■ Written request:
Count how many of the lines in the dataset records below contain the string "pixels", and reply with the number alone.

Dataset records:
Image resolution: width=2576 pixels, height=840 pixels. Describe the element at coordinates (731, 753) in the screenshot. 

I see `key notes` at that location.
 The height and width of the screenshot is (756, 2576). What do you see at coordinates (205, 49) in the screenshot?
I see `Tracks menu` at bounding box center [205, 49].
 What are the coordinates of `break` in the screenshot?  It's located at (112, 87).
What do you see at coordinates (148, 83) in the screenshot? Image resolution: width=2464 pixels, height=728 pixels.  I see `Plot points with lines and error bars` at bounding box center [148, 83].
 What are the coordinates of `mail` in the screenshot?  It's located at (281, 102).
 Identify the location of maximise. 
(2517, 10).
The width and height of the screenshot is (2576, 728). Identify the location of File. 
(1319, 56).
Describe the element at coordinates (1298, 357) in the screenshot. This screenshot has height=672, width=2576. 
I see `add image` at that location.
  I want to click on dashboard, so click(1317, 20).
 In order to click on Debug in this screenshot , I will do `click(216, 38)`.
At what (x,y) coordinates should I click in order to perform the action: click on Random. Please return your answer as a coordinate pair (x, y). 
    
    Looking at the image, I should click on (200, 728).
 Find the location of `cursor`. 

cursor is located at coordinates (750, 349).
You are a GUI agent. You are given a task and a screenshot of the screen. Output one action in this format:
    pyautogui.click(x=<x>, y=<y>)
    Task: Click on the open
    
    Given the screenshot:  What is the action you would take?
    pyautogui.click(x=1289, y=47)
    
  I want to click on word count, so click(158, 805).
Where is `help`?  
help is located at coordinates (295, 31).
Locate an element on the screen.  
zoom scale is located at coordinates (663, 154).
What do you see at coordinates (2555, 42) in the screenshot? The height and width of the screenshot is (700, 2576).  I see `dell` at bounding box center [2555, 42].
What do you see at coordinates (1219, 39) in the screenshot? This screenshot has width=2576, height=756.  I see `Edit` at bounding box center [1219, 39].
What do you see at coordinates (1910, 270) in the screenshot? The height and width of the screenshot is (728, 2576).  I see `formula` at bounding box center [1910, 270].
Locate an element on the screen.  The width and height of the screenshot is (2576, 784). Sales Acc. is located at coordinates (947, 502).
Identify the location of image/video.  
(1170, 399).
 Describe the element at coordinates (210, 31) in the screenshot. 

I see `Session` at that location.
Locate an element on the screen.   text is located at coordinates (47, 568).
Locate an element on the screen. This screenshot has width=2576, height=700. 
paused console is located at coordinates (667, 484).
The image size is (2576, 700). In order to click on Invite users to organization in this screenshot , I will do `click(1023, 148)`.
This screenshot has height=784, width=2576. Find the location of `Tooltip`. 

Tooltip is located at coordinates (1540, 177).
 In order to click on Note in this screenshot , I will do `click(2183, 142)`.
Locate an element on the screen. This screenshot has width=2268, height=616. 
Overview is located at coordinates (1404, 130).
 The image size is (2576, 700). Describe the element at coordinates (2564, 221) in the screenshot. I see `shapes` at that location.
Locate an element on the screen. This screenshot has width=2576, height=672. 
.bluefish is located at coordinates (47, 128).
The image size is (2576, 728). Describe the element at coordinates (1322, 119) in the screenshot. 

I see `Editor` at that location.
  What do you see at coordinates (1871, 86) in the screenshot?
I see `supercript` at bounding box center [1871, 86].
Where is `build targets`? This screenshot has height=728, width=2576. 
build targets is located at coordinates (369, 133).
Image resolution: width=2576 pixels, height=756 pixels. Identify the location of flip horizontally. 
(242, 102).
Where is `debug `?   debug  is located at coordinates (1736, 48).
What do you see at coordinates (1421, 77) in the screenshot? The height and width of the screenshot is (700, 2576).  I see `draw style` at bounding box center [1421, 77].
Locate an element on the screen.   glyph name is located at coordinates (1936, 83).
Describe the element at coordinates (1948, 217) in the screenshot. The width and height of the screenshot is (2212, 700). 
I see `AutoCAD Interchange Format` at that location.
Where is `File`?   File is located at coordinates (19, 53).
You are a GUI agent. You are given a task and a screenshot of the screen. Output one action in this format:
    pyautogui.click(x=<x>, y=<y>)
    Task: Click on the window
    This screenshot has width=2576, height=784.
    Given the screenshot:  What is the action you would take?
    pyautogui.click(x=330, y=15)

■ In response:
3